CHECK YOUR UNDERSTANDING:
1. Do these statements agree with the article on the "Squid Game" fandom? Answer yes or no for each, quoting the deciding words of the article.
(a) The Korea Tourism Organization's New York City event will award a 45.6 billion won top prize.
(b) According to the United Nations, about 700 million people live on less than $1.90 a day.
(c) Sung-Ae Lee is a media psychologist.
2. Could you copy the article on the "Squid Game" fandom word for word, from "This story includes" up to and including "trip to Korea."?

EXTRACTED TEXT:

Netflix's 'Squid Game' fandom highlights need for self-preservation amid trauma
It's the streaming service's most popular show of all time.
This story includes spoilers for the show.
Netflix's "Squid Game" has taken the world by storm, and now real-life versions of the competition are being held in cities across the globe -- without the death and destruction, of course.
The Korean Cultural Center in the United Arab Emirates organized a "Squid Game"-themed event where participants could play the children's games seen in the hit show -- like Red Light, Green Light.
In New York City, the Korea Tourism Organization is also planning a version of its own. However, instead of awarding a 45.6 billion won ($38.5 million) top prize, it'll be gift cards, Apple products or a trip to Korea.
Memes and "Squid Game"-inspired TikToks also have spread like wildfire across the internet. Some psychologists and sociologists have said that audiences sometimes make light of potentially serious topics as a method of self-protection.
"We deal with our existential fears by making jokes or by creating psychological distance," said Dr. Pamela Rutledge, a media psychologist. "Humor is often a means of alleviating emotional discomfort and existential threat."
"Squid Game" highlights income and wealth inequality in not only South Korea, where the show is based, but around the world. People who are deeply -- almost irreversibly -- in debt or impoverished enter a competition that, if won, should fix their financial problems. When they arrive, they quickly discover that they've unwittingly agreed to compete to the death for the money. Appalled, they vote to quit the game and leave, only to return.
Later in the show, it's revealed that a group of wealthy elite are responsible for staging the event, highlighting how little the players are seemingly valued as people.
This issue of socioeconomic inequality isn't fictional. In reality, about 82% of the money generated in 2018 went to the richest 1% of the global population, according to a report by the charity group Oxfam. And according to the United Nations, about 700 million people are living in extreme poverty, on less than $1.90 a day.
The show has clearly resonated with viewers: "Squid Game" is Netflix's biggest show ever, in any language, according to the streaming giant.
"Rich people easily get richer, basking in all kinds of privileges, and the poor get poorer and poorer," said Sung-Ae Lee, a film analyst and Asian studies lecturer at Macquarie University. "The series is so popular because it depicts how there's no other way for poor people to get out of the poverty or debt. ... Just working very hard and doing the normal thing -- it'd be impossible."
Lee said several of the show's characters -- like North Korean migrant Kang Sae-byeok and Pakistani migrant Abdul Ali -- show how universal class struggle can be and how hard it is to escape the cycle of poverty, even in new countries that promise more opportunity.

RECORDS SUPPLIED:

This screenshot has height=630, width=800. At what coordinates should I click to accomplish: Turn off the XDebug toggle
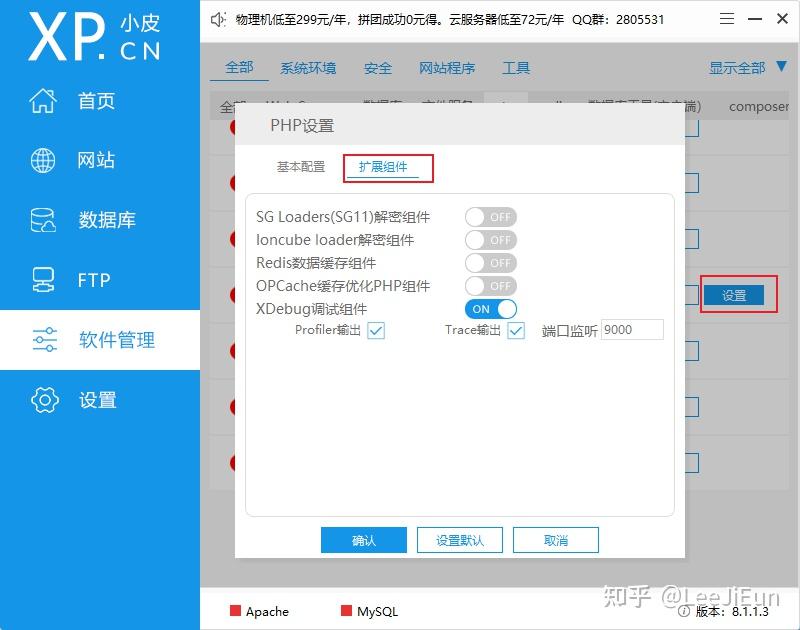(x=491, y=309)
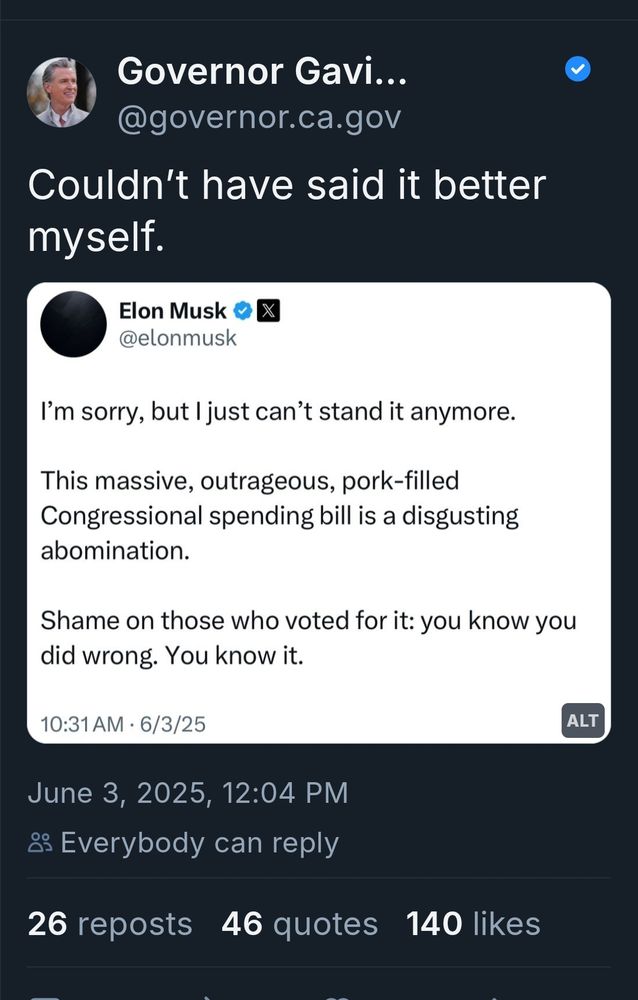Click Elon Musk's verified badge in screenshot

[243, 311]
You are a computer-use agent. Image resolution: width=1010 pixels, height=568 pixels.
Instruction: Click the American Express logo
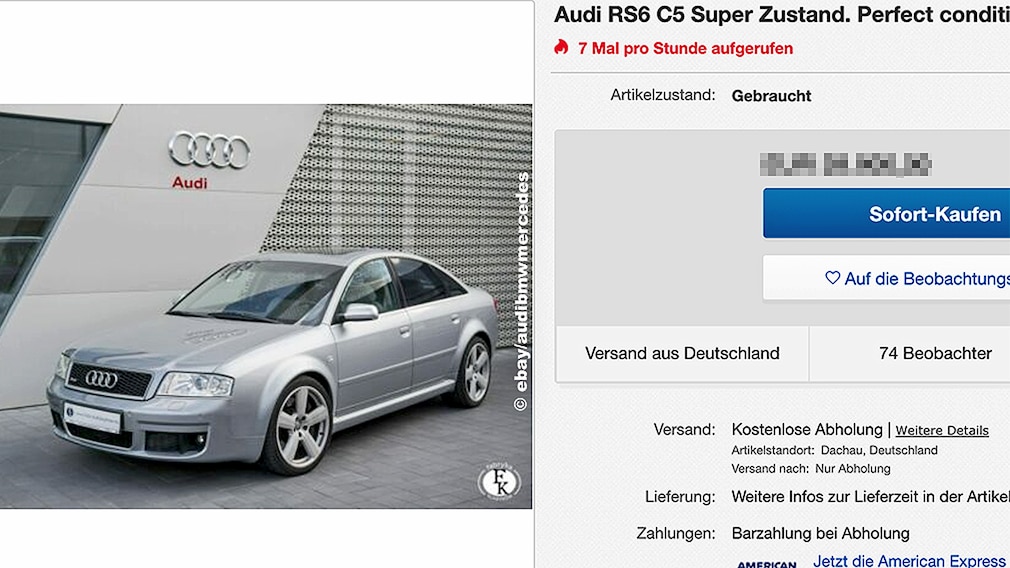[x=767, y=563]
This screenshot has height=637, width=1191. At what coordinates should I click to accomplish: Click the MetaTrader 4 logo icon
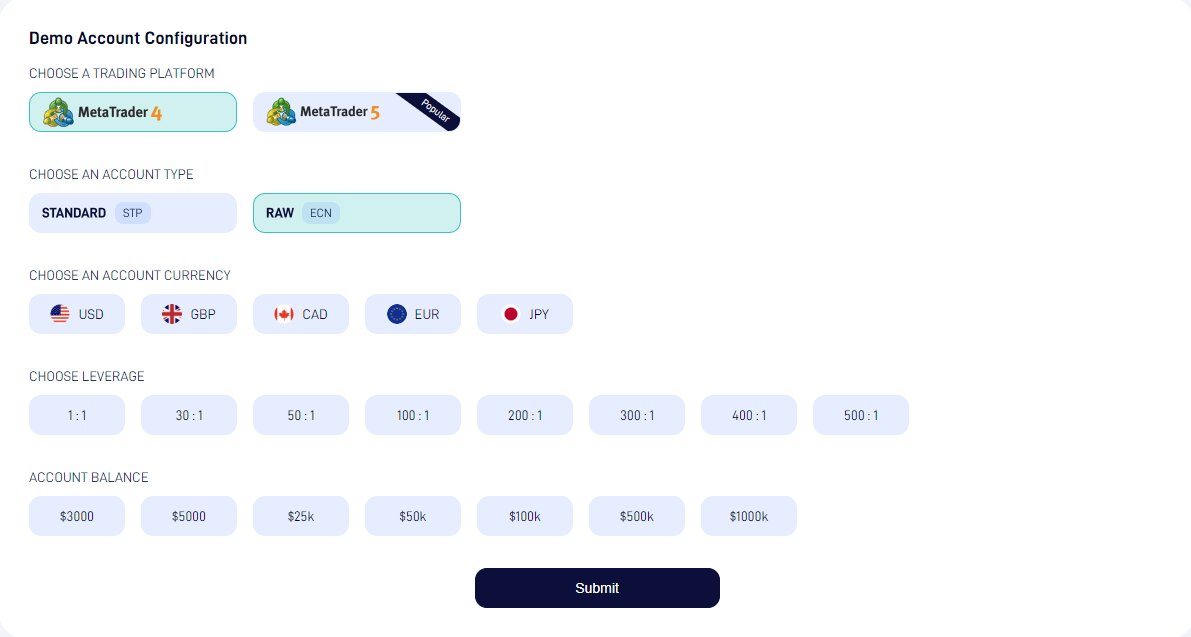pos(58,112)

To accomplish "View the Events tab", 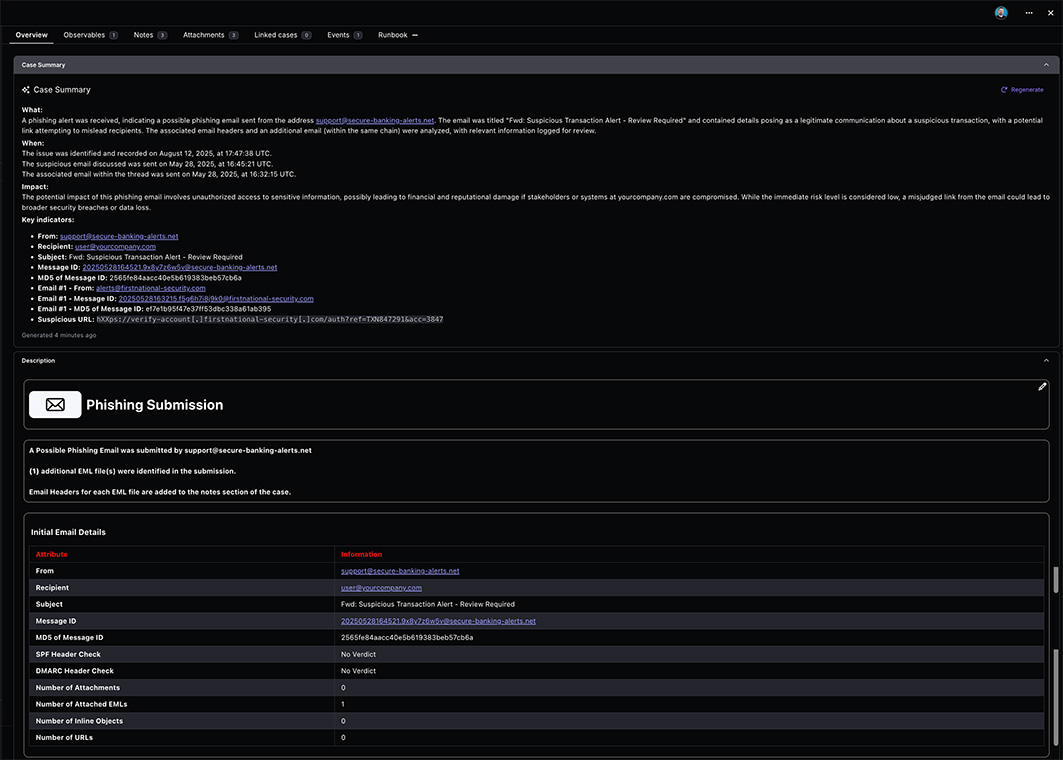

ANSWERS BELOW:
1.
(a) No: "instead of awarding a 45.6 billion won ($38.5 million) top prize, it'll be gift cards, Apple products or a trip to Korea."
(b) Yes: "according to the United Nations, about 700 million people are living in extreme poverty, on less than $1.90 a day."
(c) No: "Sung-Ae Lee, a film analyst and Asian studies lecturer at Macquarie University"

2.
This story includes spoilers for the show.
Netflix's "Squid Game" has taken the world by storm, and now real-life versions of the competition are being held in cities across the globe -- without the death and destruction, of course.
The Korean Cultural Center in the United Arab Emirates organized a "Squid Game"-themed event where participants could play the children's games seen in the hit show -- like Red Light, Green Light.
In New York City, the Korea Tourism Organization is also planning a version of its own. However, instead of awarding a 45.6 billion won ($38.5 million) top prize, it'll be gift cards, Apple products or a trip to Korea.